-- start --
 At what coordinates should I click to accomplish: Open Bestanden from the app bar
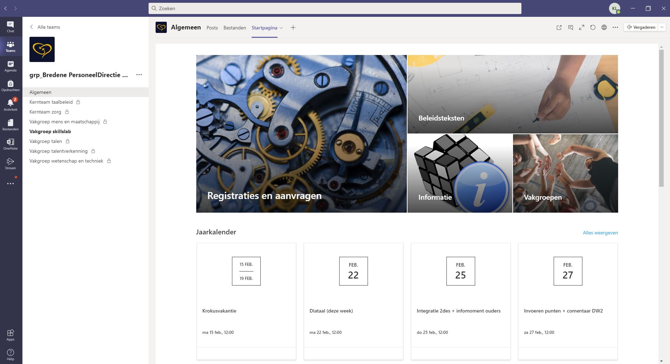[11, 125]
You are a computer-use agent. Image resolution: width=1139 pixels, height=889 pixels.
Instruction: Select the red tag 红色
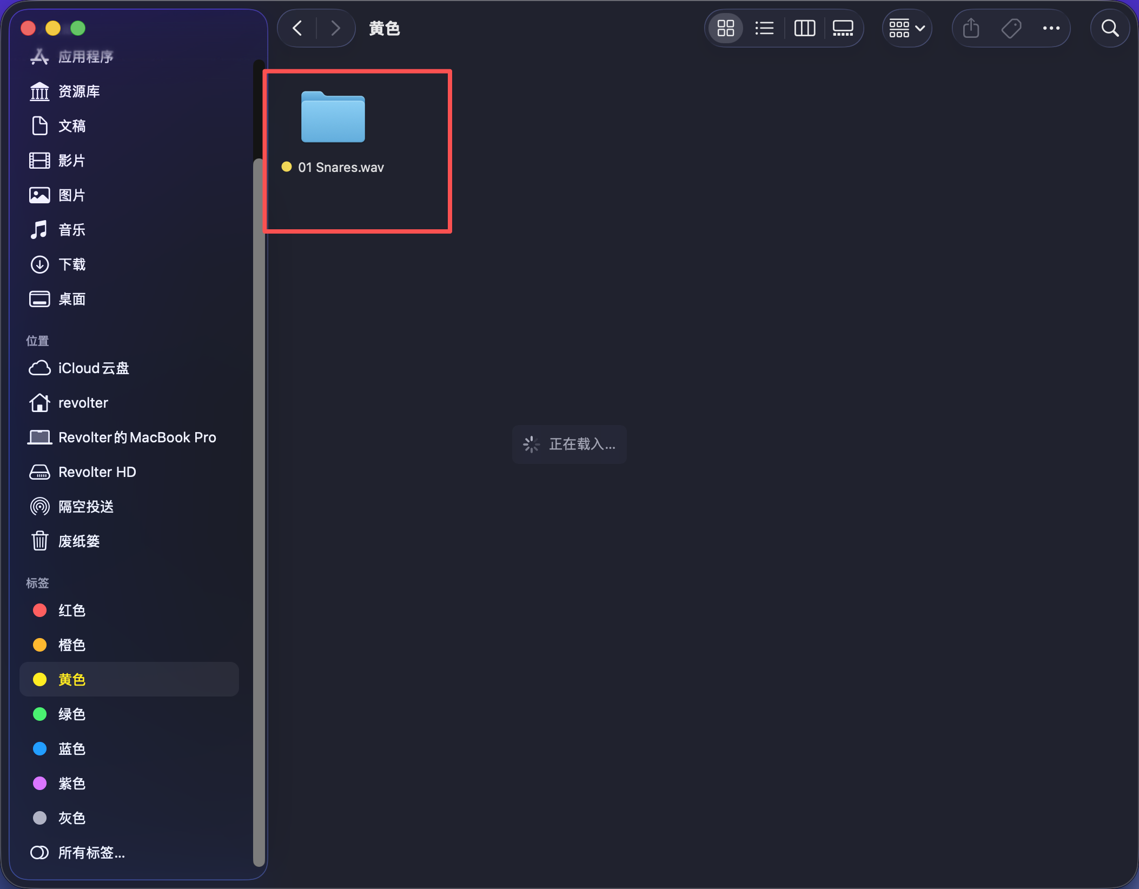point(71,611)
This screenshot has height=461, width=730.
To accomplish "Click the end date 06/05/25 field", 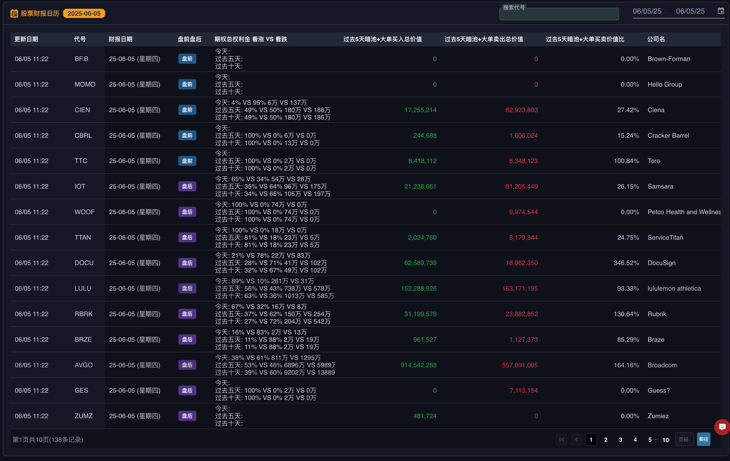I will click(x=690, y=11).
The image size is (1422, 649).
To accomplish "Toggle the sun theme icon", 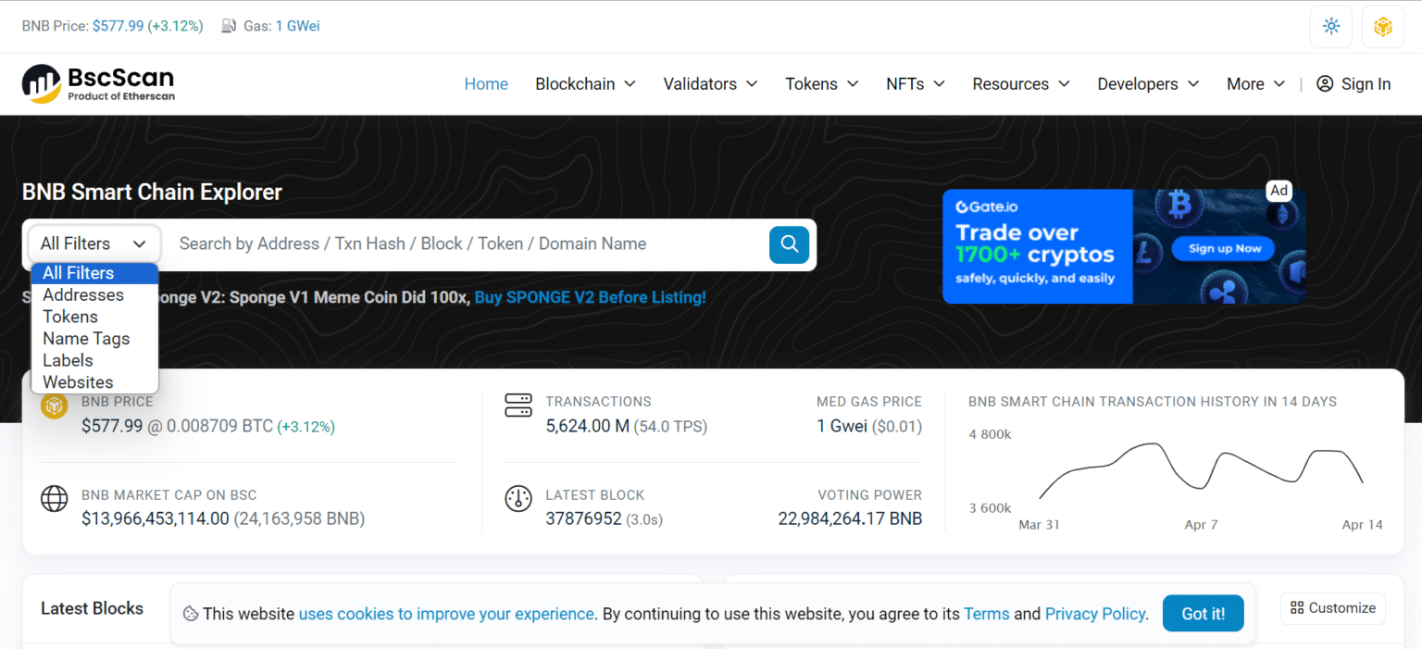I will pyautogui.click(x=1331, y=27).
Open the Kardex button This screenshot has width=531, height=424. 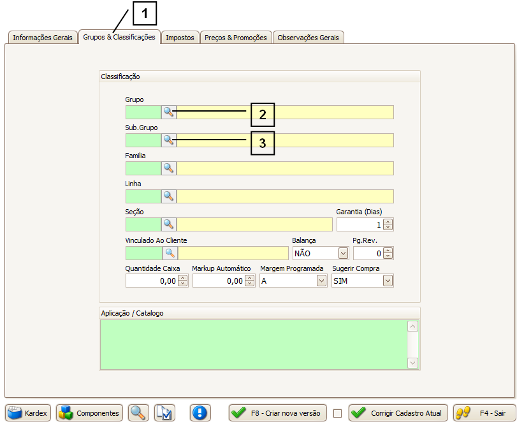29,413
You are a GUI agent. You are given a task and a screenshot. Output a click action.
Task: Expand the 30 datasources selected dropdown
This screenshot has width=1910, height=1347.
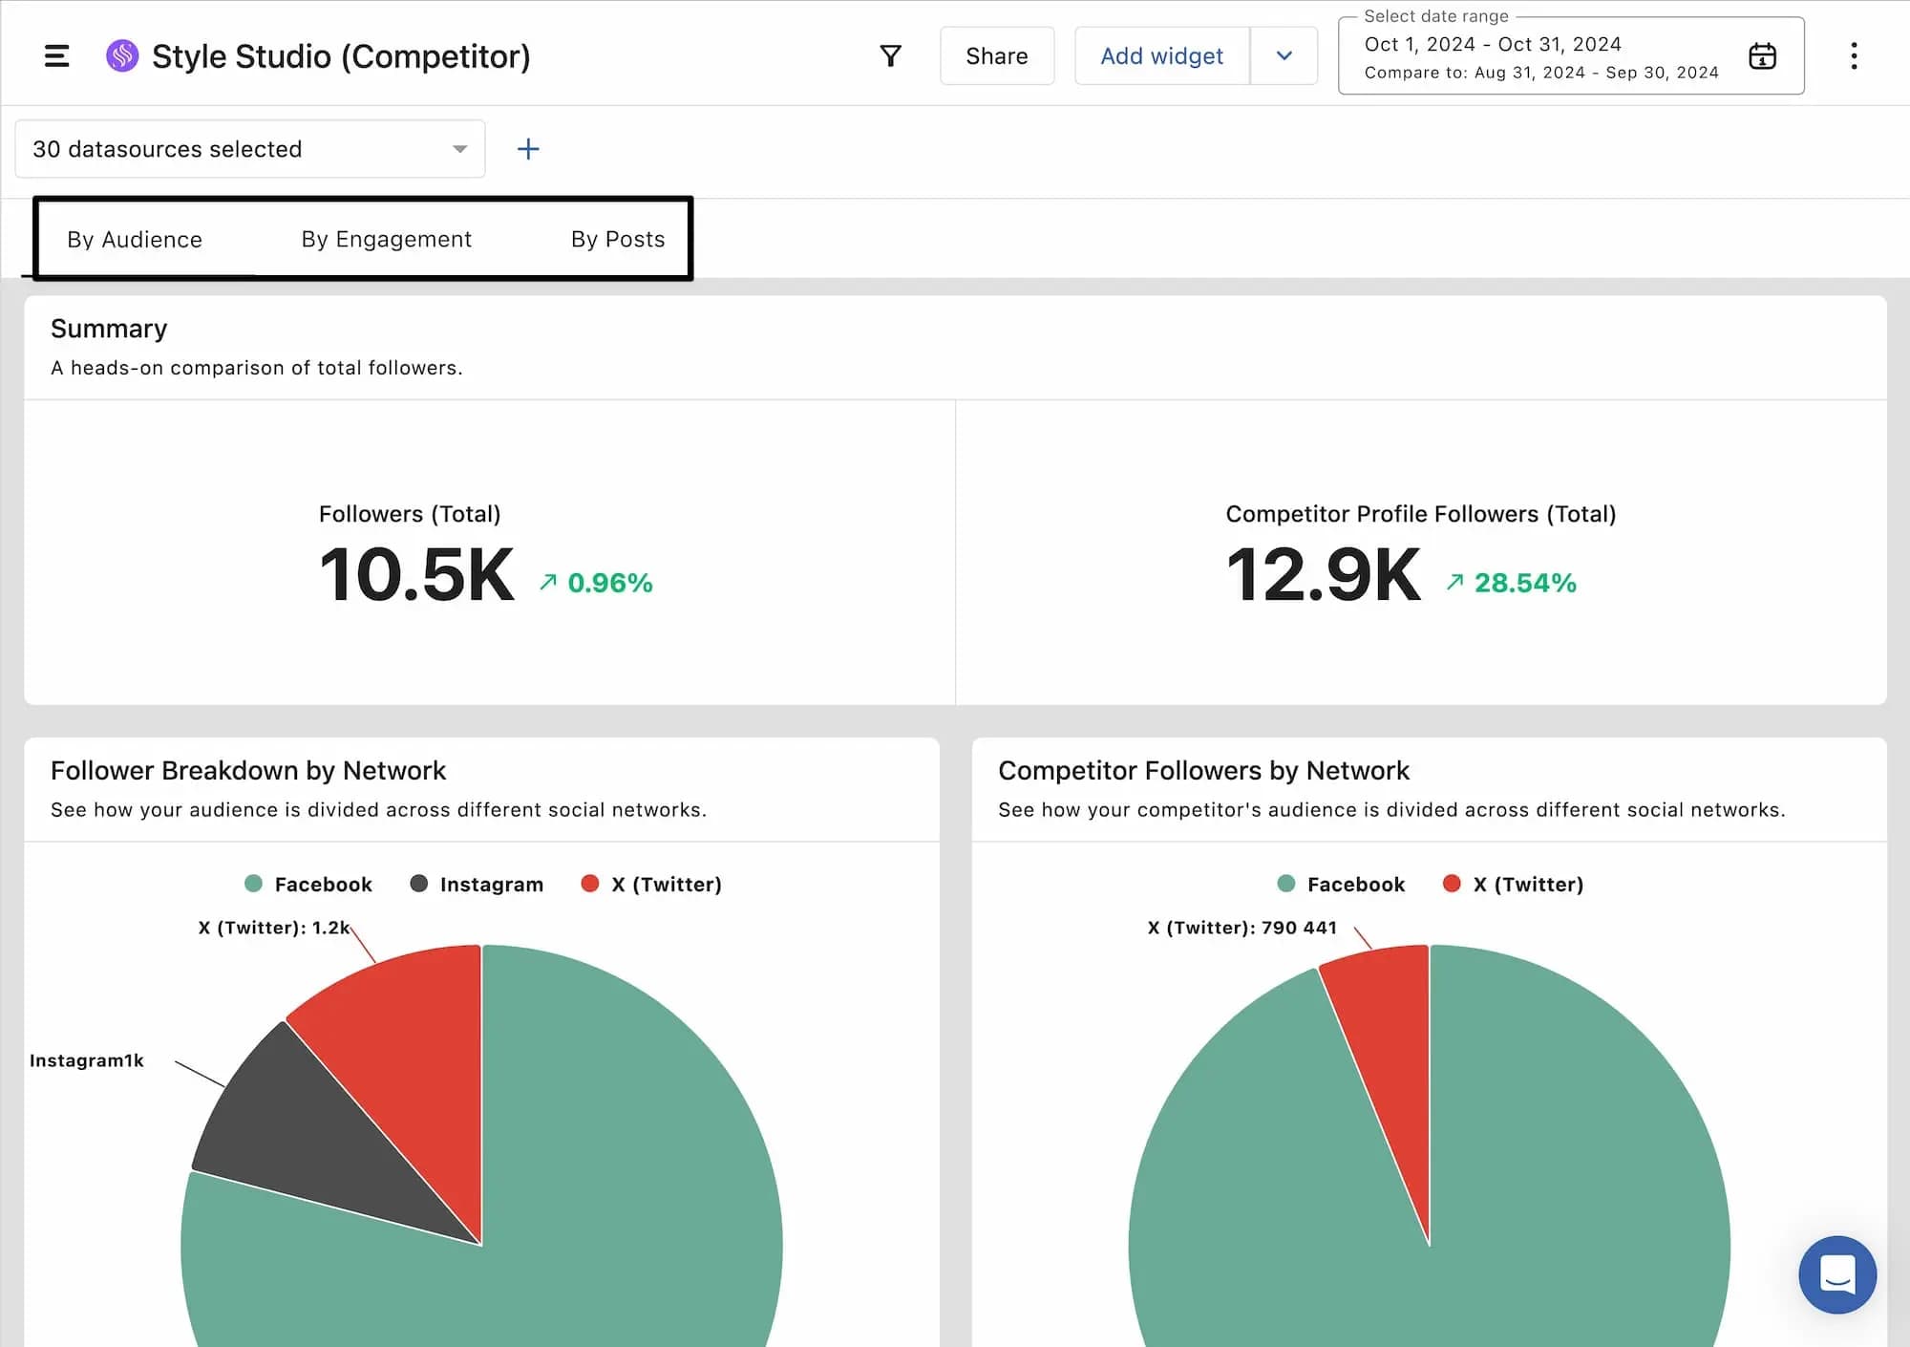point(250,149)
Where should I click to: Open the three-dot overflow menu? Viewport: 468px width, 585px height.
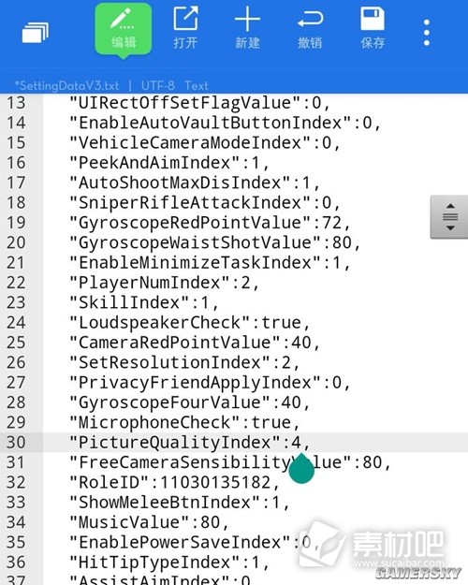[x=427, y=33]
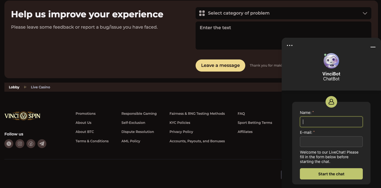Image resolution: width=381 pixels, height=188 pixels.
Task: Open the chat three-dots options menu
Action: (289, 45)
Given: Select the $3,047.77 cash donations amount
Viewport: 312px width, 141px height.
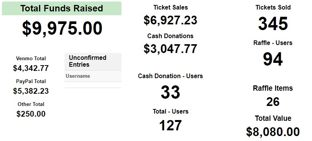Looking at the screenshot, I should 170,49.

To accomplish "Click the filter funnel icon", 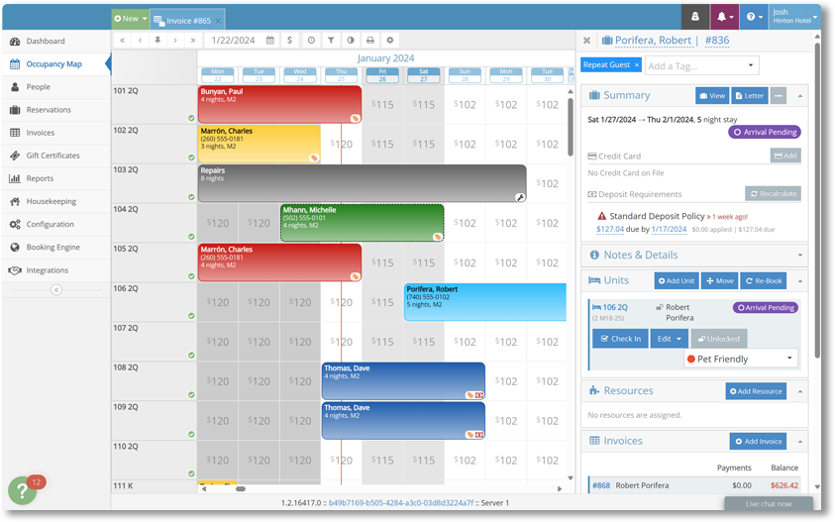I will (x=332, y=41).
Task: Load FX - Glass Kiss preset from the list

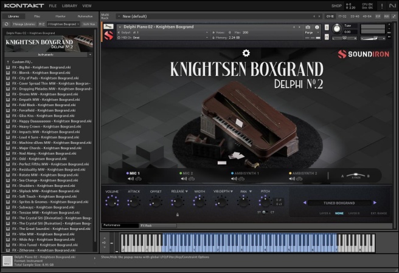Action: [x=43, y=115]
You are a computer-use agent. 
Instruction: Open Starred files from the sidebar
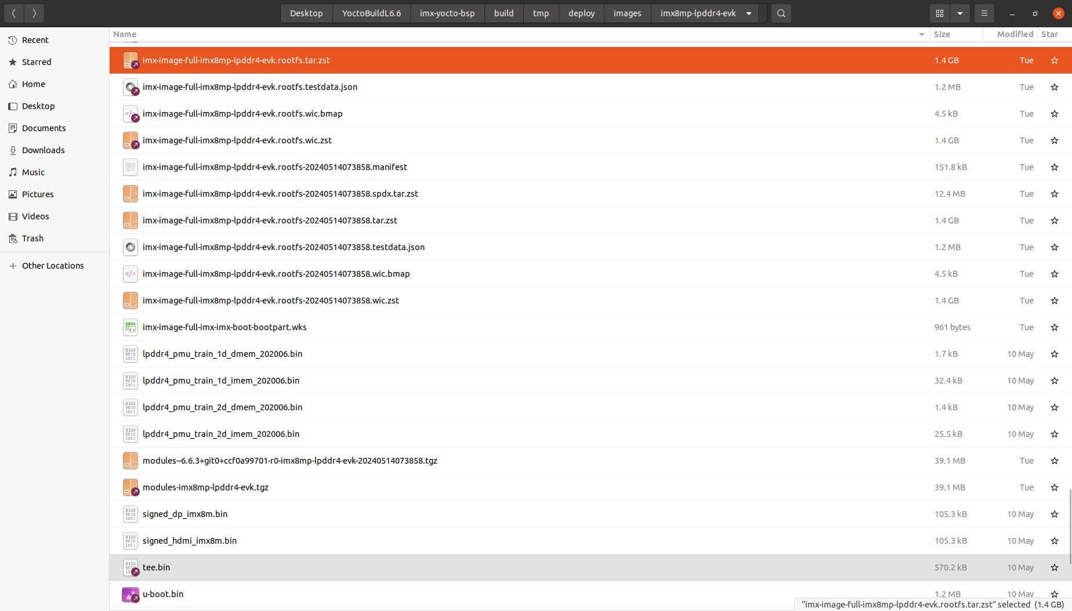(36, 62)
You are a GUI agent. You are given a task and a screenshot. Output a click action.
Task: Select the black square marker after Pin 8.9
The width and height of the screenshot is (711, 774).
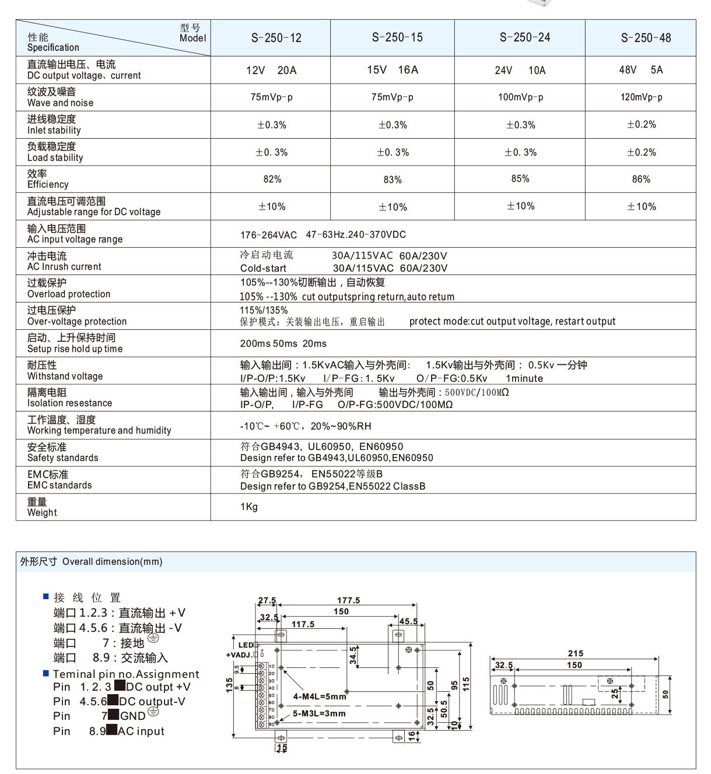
-- end --
WRITTEN EXERCISE:
Copy the items from the line with "Task: Load FX" through the end of the items, replacing "sidebar" with "navigation pane" and keeping everything else the same. Leave the pictures out.

THE REPLY:
Task: Load FX - Glass Kiss preset from the list

Action: [x=43, y=115]
You are a computer-use agent. 
Instruction: Open Starred files from the navigation pane
(36, 62)
You are a GUI agent. You are given a task and a screenshot. Output a click action.
Task: Select the black square marker after Pin 8.9
The width and height of the screenshot is (711, 774).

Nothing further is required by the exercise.